前回の箱根駅伝5区でも好走した工藤 photograph by Nanae Suzuki
前回の箱根駅伝5区でも好走した工藤 photograph by Nanae Suzuki

 工藤選手の評価を尋ねると、冷静なコメントが返ってきました。今季は、将来のマラソンにむけた取り組みの一環として、ゴールドコーストマラソンのペースメーカーにも挑戦。「大きな目標にむけて土台作りをしてきたのでハーフ以下の距離は平気なところもあるのかなと思います」と評します。

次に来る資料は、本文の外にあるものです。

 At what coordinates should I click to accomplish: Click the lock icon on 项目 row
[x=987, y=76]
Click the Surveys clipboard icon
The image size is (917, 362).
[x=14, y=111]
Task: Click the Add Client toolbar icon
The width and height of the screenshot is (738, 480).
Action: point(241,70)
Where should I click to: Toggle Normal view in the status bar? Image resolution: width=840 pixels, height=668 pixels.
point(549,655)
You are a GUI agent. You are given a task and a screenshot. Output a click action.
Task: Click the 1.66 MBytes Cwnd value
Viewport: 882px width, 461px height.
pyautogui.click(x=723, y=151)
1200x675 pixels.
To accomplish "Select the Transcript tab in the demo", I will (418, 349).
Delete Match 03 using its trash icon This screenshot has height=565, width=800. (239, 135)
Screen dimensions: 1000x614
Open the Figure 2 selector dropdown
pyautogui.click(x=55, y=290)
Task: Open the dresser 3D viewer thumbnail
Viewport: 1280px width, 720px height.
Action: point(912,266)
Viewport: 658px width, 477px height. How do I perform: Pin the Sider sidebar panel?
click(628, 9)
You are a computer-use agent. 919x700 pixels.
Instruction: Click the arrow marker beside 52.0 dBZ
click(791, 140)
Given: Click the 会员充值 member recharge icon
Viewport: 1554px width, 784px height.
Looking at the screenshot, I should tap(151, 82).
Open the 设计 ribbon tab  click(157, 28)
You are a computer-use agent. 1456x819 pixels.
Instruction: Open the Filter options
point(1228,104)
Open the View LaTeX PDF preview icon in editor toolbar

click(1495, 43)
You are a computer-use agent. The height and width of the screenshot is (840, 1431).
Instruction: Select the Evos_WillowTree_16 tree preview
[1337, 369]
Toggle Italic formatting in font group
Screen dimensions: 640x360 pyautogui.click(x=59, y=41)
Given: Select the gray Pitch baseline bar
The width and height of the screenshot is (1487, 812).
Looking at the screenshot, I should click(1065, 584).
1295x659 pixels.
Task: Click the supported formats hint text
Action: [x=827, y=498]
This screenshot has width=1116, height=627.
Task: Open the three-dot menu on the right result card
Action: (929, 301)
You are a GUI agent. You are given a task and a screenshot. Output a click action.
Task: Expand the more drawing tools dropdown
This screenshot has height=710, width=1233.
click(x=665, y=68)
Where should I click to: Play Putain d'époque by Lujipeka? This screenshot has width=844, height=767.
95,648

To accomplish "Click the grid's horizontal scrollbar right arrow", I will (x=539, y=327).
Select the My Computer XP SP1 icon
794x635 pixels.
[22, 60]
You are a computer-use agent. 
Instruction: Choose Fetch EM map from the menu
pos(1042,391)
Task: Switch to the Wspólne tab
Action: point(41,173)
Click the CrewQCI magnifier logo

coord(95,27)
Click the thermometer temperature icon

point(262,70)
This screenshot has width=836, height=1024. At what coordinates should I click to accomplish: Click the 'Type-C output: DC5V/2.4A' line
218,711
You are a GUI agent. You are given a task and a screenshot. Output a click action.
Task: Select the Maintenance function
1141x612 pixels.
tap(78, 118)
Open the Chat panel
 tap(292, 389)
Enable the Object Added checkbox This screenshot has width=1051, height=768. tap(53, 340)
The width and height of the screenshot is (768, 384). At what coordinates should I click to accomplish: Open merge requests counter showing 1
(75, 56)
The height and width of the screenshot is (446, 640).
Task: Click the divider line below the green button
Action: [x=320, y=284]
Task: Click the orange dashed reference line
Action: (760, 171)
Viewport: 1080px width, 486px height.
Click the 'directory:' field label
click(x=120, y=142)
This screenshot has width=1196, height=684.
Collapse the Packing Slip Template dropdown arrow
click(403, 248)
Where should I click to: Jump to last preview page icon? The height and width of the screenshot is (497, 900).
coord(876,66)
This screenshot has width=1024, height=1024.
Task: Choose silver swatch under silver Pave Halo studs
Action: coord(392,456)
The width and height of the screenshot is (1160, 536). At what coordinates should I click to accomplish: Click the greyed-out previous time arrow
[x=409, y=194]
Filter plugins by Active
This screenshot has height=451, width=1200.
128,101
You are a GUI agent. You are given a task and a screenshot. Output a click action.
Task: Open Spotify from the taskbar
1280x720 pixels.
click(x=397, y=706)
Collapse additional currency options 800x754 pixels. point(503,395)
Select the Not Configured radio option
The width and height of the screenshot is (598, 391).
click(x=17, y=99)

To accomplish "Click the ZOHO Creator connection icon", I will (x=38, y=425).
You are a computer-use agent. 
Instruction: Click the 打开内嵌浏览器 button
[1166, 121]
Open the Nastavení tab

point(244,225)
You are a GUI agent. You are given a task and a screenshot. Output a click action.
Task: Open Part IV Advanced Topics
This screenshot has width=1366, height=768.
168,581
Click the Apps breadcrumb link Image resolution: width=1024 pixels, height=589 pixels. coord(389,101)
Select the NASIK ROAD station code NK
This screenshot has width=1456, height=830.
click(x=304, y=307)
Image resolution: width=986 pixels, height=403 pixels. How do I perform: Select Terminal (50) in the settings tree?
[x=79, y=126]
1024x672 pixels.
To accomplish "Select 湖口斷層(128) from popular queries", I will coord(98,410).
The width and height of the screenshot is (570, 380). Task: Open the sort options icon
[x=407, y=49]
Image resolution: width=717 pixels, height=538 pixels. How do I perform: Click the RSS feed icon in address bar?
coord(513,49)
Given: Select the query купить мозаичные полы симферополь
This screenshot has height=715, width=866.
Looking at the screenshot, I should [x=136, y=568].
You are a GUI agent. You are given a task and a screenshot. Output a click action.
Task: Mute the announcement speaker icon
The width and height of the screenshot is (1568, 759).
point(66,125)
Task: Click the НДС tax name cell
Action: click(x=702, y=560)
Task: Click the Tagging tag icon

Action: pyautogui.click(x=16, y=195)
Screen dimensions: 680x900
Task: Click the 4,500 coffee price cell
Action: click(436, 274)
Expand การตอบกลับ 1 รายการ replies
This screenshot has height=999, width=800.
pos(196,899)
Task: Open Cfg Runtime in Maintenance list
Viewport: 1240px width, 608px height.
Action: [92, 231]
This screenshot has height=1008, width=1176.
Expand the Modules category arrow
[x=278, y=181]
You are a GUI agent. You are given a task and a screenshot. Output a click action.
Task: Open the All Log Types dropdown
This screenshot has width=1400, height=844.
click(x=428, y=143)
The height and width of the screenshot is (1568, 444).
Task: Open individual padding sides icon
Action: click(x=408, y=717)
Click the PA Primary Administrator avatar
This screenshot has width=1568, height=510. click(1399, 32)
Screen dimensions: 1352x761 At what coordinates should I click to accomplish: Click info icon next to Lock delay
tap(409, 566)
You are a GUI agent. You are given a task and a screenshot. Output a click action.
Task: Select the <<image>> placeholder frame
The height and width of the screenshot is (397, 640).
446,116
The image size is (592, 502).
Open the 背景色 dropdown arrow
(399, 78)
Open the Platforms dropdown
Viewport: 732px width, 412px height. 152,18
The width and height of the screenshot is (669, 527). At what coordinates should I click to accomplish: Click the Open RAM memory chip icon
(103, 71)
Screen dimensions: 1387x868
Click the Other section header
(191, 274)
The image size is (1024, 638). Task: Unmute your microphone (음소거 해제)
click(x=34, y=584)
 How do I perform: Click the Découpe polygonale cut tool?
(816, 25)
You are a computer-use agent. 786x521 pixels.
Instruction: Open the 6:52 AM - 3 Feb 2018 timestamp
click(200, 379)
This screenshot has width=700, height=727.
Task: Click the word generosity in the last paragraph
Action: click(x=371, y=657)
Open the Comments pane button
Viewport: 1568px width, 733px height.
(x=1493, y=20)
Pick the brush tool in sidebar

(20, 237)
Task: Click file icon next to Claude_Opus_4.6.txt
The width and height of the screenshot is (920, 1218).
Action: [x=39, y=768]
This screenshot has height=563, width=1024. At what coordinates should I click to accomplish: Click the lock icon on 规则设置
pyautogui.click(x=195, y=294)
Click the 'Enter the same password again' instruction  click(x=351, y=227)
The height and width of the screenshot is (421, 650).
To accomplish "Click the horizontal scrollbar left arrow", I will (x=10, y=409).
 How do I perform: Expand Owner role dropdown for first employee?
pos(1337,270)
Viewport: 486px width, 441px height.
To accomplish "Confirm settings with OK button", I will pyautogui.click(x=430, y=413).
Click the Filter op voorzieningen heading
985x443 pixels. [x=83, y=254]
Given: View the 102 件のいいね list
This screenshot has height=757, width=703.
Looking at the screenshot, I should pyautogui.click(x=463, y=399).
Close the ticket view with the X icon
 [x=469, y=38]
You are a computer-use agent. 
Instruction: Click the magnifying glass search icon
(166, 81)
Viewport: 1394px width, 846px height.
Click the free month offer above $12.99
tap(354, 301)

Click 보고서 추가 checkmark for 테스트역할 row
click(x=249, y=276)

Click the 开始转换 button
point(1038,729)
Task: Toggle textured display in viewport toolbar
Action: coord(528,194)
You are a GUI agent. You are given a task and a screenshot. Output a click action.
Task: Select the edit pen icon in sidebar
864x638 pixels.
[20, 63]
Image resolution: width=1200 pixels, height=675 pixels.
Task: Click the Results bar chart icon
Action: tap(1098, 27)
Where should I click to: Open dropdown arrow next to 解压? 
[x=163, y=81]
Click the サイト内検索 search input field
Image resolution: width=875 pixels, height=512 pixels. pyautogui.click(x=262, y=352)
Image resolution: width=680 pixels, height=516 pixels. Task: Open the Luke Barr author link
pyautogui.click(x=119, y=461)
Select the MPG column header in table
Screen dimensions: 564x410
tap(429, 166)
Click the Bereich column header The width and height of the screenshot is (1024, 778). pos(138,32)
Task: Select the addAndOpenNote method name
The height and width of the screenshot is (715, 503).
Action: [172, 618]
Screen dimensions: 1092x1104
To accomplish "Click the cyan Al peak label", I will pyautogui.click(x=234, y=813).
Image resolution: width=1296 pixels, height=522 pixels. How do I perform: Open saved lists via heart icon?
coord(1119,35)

 また、先日初の著書『学んで伝える』を出版した花田監督。著書内では山口選手について「エースになりつつある選手」と表現しました。大迫傑選手、渡辺康幸氏らの早大記録を次々と塗り替えるとともに、世界クロカンで日本代表も経験した山口選手。そんな彼にあえてエースの称号を与えない理由とは? 指揮官が語る、“早稲田のエース”の条件とは――。

 動画ではほかにも以下のようなことを聞いています。

  • 実は6区候補だった?選手から「速い」と評判の監督の下り
  • 不調からうなぎのぼりで復活。2年生の主力・長屋匡起の成長
  • 監督が期待する「3人」の選手とは?
  • レース後に思わず「感動を伝えに行く」選手とは?
  • 「理想的な育成の形」と評する他大の選手
  • 将来の箱根駅伝に求めること

「皆さんが求めているのは早稲田が先頭を走ること。それが1分でも短くてもいいので先頭の景色を見せたい」と語る花田監督。伝統の臙脂のユニフォームが存在感を放てば、箱根駅伝自体もさらに盛り上がることでしょう。ぜひご覧ください。(12月11日取材)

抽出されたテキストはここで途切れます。